Israël occupe militairement depuis près de 50 ans la Cisjordanie (y compris Jérusalem-Est) et la bande de Gaza.

Le Conseil de sécurité de l’ONU a adopté des Résolutions (242 puis 338 et autres) demandant la fin immédiate de cette occupation. Dans l’intervalle, tant que dure l’occupation, le droit international définit les limites du pouvoir de l’occupant (droits et devoirs) et protège les civils. Le principal instrument applicable est la quatrième convention de Genève.

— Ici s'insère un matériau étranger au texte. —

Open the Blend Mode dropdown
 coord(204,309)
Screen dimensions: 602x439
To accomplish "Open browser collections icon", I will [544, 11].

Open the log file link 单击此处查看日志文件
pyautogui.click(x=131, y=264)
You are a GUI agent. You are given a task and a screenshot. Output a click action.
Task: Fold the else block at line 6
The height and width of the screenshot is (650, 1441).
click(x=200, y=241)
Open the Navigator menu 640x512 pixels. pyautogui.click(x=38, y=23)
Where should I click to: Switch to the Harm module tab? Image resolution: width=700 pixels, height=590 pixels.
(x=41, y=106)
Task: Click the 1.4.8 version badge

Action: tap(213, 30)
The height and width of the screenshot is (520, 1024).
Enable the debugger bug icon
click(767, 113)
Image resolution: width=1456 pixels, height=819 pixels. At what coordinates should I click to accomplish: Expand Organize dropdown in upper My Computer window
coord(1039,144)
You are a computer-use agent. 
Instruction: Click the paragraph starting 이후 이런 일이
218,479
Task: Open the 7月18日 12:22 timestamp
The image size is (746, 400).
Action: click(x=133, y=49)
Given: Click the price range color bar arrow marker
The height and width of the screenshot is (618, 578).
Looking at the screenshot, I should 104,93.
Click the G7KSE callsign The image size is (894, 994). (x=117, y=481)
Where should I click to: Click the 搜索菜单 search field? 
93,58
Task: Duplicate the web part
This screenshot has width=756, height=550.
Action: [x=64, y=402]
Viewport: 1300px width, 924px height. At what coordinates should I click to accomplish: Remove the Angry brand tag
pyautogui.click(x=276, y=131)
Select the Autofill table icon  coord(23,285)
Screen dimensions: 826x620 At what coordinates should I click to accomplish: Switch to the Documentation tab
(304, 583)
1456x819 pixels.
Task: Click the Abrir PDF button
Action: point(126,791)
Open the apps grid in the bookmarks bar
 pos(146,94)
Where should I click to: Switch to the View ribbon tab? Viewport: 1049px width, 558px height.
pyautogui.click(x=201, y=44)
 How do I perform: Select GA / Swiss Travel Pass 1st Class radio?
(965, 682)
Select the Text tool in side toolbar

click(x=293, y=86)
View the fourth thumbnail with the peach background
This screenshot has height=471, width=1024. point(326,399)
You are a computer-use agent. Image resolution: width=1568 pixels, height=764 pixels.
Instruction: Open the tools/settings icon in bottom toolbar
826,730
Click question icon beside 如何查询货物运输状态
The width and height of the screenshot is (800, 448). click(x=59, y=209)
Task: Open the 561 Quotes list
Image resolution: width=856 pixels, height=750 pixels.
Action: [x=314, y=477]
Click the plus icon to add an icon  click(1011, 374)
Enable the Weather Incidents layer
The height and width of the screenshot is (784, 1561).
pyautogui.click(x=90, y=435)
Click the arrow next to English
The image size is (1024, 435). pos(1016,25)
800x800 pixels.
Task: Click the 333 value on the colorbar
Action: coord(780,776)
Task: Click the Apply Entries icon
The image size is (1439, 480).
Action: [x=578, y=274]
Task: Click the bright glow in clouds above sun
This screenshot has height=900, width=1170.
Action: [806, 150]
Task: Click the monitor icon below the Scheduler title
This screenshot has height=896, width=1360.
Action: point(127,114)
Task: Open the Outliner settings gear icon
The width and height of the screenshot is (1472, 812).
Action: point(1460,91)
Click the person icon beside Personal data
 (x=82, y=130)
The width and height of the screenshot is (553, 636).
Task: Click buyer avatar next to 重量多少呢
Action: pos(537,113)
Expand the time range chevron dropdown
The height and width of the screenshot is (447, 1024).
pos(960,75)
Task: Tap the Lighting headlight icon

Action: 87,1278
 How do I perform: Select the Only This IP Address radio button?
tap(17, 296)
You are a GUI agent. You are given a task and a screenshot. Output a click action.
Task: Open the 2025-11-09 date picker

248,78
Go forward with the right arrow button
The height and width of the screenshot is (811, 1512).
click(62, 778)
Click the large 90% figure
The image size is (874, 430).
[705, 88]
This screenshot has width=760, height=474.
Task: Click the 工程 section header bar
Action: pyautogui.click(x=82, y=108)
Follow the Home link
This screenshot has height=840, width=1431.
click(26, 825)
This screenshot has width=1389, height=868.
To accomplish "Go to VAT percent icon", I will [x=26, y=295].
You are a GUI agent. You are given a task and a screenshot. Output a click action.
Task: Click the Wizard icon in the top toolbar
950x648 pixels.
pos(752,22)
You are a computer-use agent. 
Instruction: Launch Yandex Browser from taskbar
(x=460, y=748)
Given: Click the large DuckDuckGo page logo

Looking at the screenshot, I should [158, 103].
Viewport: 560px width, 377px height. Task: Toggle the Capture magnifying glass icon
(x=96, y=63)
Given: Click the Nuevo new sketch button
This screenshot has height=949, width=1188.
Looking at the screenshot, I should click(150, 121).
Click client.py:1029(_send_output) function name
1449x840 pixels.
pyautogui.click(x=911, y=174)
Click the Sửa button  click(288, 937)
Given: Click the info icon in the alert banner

Dispositions de la IVe Convention de Genève

Cette Convention est un compromis entre les impératifs militaires de sécurité (pour l’occupant) et les droits fondamentaux des civils (subissant l’occupation). C’est donc un minimum réaliste, intangible, qui s’applique « quelles que soient les circonstances ». (Ce consensus des États remonte à 1949 et tient compte des leçons de la Seconde Guerre mondiale.)

Dans le cas des Territoires palestiniens occupés, l’une des normes les plus importantes est celle qui interdit les « colonies de peuplement » (art. 49, fin : « La Puissance occupante ne pourra procéder à la déportation ou au transfert d’une partie de sa population civile dans le territoire occupé par elle »).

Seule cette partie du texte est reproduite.